08


『そのようですね。
分かりました。あなた方を信じましょう』

ムウマージは私たちに、このロストタワーについて話してくれた。

ロストタワーは死んだポケモンの魂を祀るために作られた塔であるということ。

そして、このタワーの最上階であるこの場所にはポケモンとトレーナーの思いや願いが詰まった場所であるということ。

『しかし、いつしか人間の間で"ロストタワーにお宝が隠されている"と噂されるようになってからというもの、人間が夜に出入りすることが多くなりました。
ここに置いてある写真はトレーナーたちの思いが詰まったものです。
私は最上階へやってくるトレーナーに幻覚を見せることで、この場所を守ってきたのです』

「そうだったんだ。
あれ? じゃあ、何で私たちは入れてくれたの?」

『階段で驚かせた後に追いかけたのですが、お2方の走るスピードが速かったので幻覚が間に合わず……』

「『え』」

マジか……。

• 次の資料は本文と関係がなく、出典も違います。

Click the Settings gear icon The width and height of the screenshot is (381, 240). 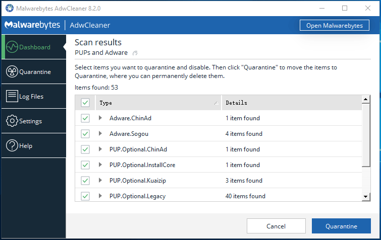(x=12, y=121)
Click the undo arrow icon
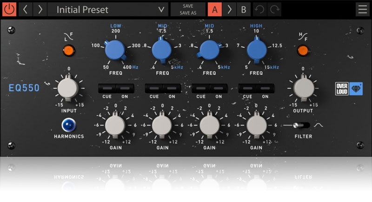372x202 pixels. 260,9
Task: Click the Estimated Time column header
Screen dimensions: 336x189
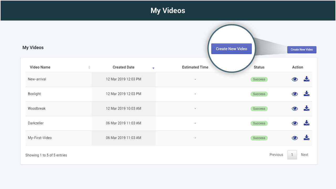Action: 195,67
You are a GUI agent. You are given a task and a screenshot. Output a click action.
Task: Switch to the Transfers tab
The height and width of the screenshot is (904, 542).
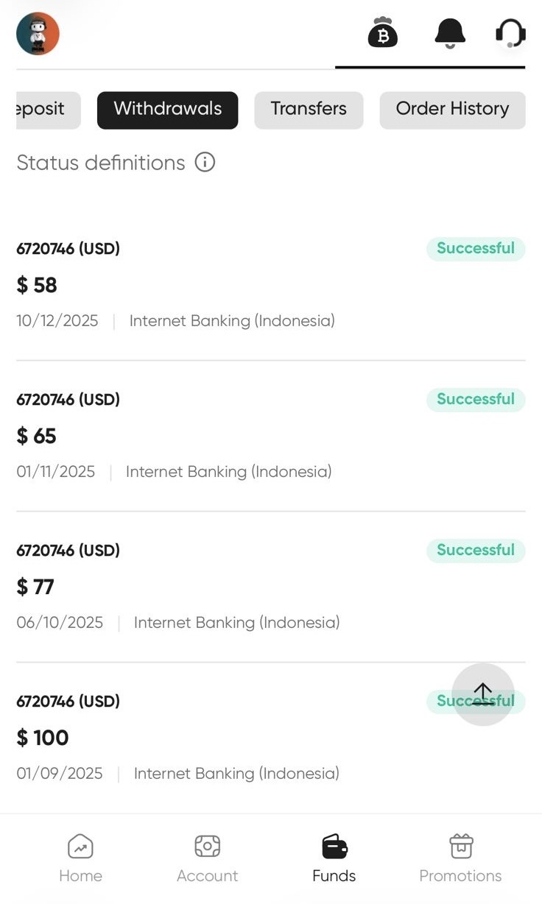point(309,110)
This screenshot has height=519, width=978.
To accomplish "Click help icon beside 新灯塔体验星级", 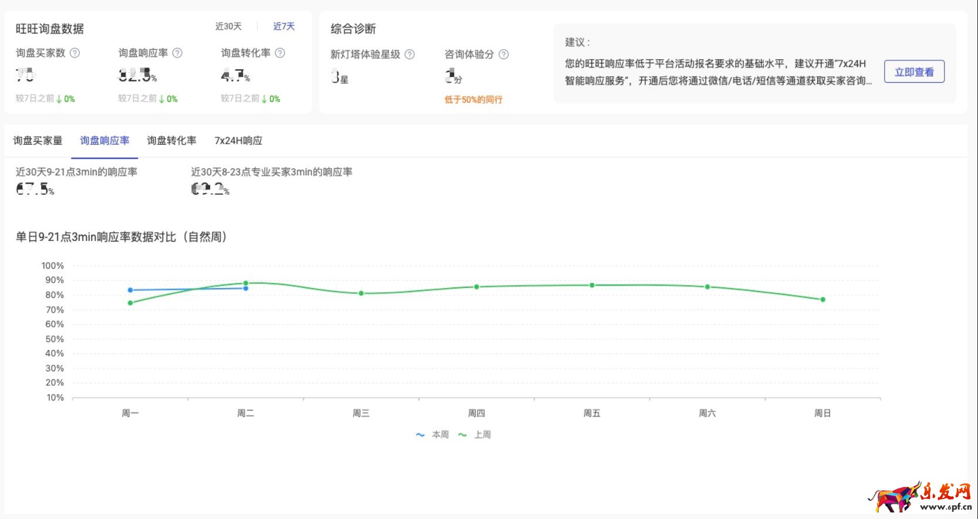I will pos(410,55).
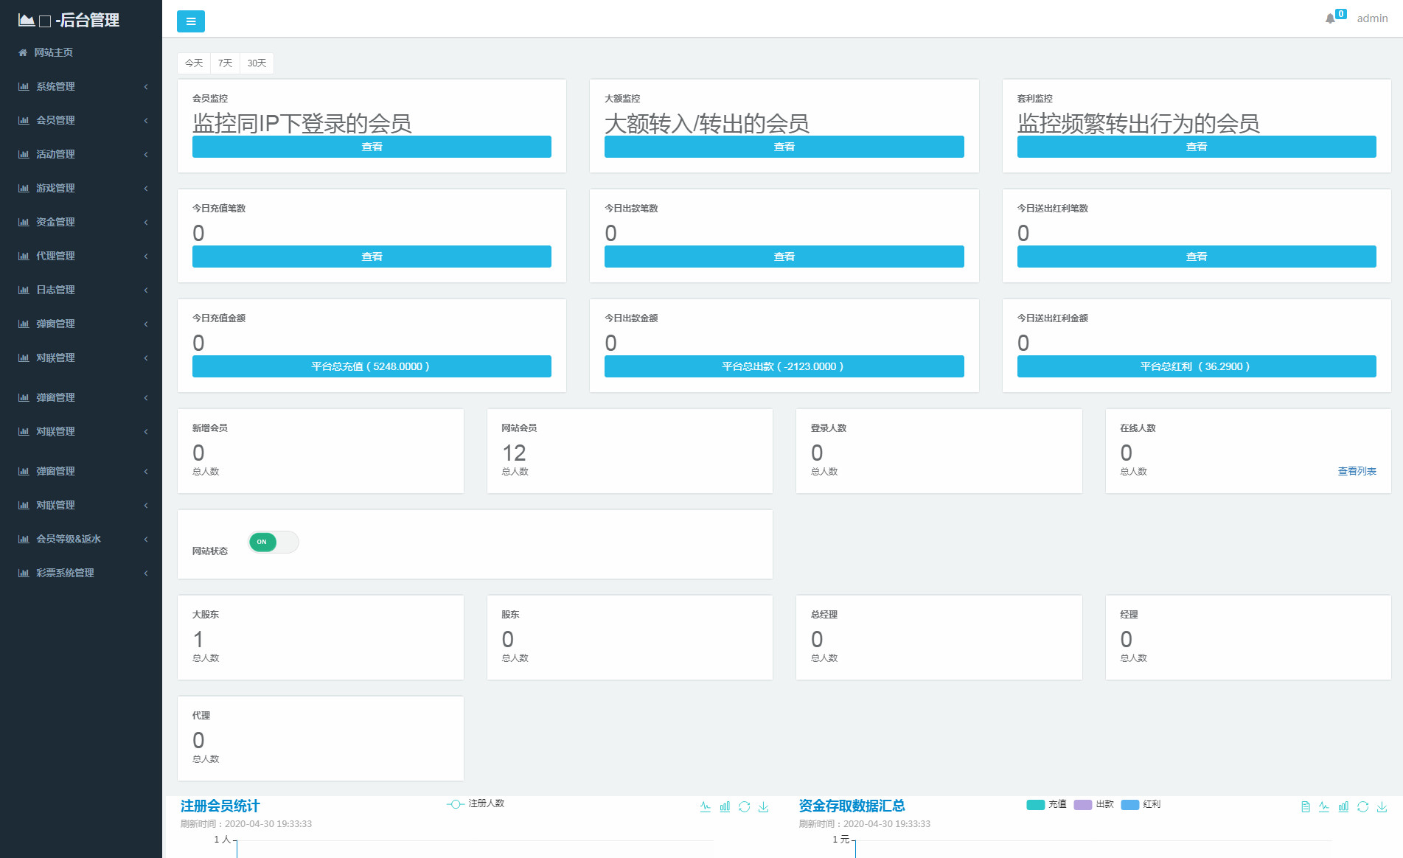Switch 注册会员统计 chart to line view

pos(706,806)
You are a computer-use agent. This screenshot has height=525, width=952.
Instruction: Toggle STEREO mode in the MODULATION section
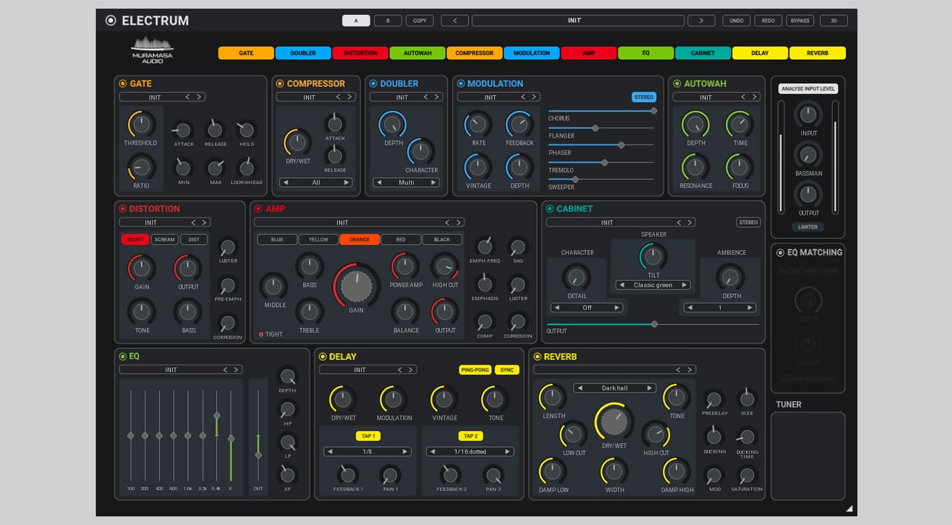(644, 97)
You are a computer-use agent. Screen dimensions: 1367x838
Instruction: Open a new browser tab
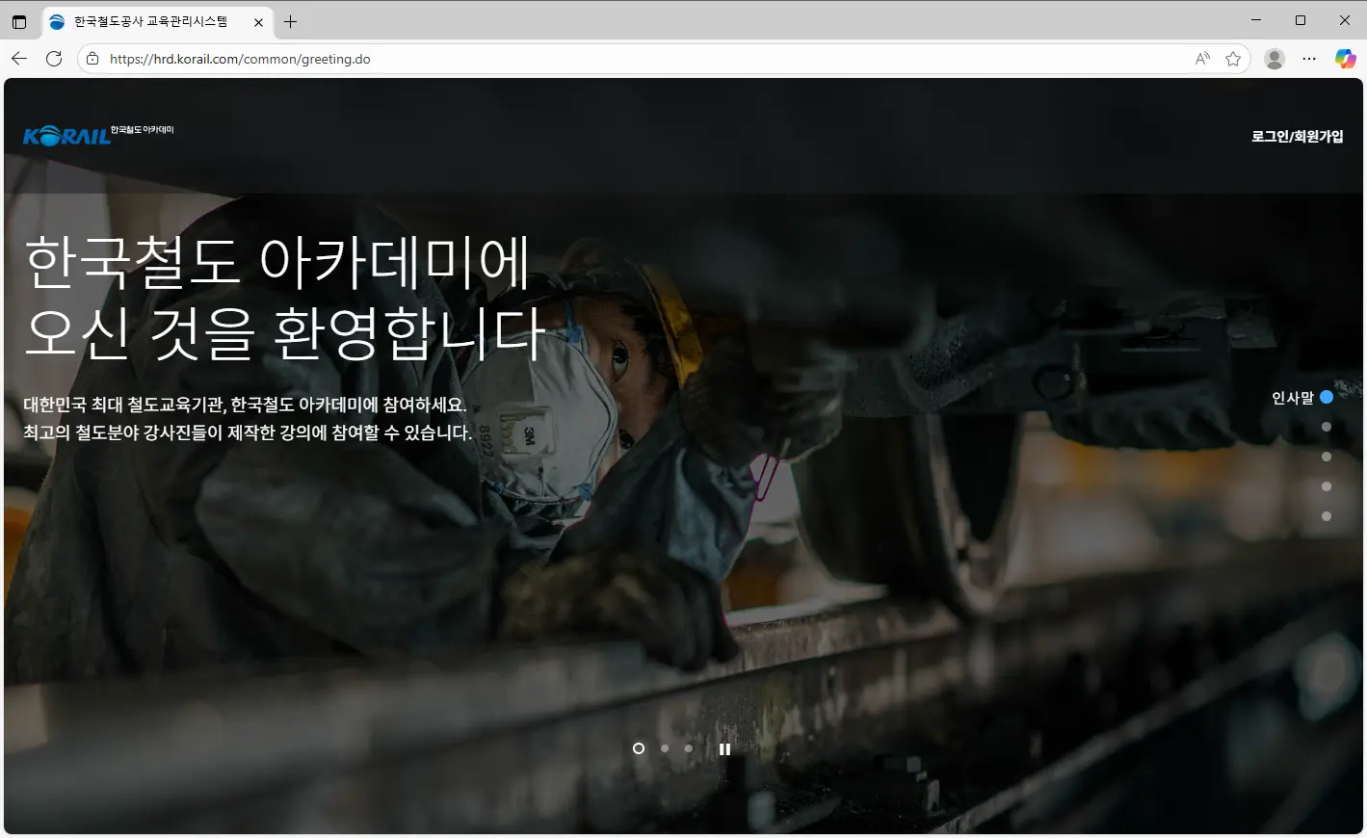tap(290, 21)
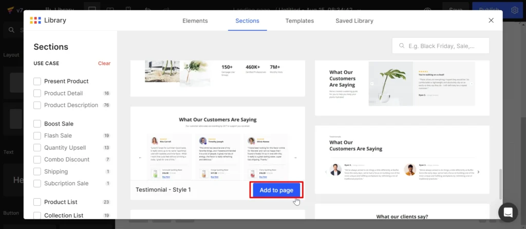Switch to the Elements tab

(195, 21)
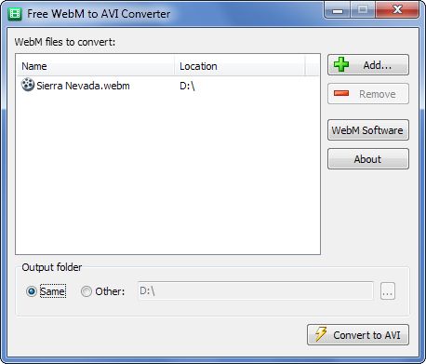Click the red minus Remove icon
This screenshot has width=426, height=364.
click(x=341, y=93)
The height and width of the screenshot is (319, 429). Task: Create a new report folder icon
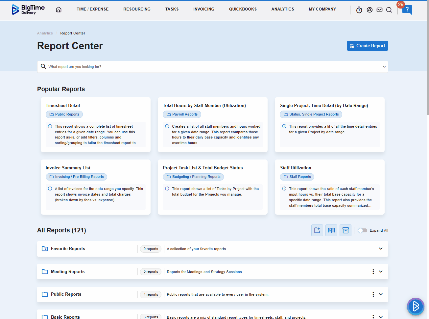[317, 230]

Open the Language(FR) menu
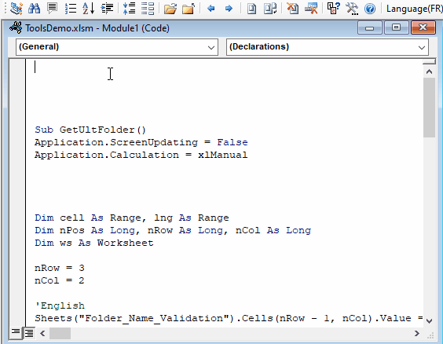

火事場の馬鹿力(?)ってすごい。

「じゃあ、私たちはもう帰ろうか。あんまり長居しちゃうのも悪いし」

「そうだね」

「そろそろ帰らないと遅くなっちゃう」

「宝物が何なのかも分かったし、満足だよ」

「明日にはズイタウンを出発するからな」

『ふわぁ……。眠くなってきちまった』

夜に全速力で走ったせいか、ぶっちゃけ私も眠い。

「ムウマージ、この場所のことは胸の内に留めておくことにするよ。
同じポケモントレーナーとして、大切なパートナーのことを思うトレーナーの気持ちを踏みにじりたくないからさ」

『そうしてくれると助かります。ありがとう』

ムウマージに別れを告げて、ロストタワーを後にする。

ロストタワーにいるポケモンの魂たちが安らかに眠ることが出来ることを、私たちは祈りながら眠りについたのだった。

翌朝、ポケモンセンターを訪れたムウマージに寝起きドッキリを仕掛けられるのは、また別の話……。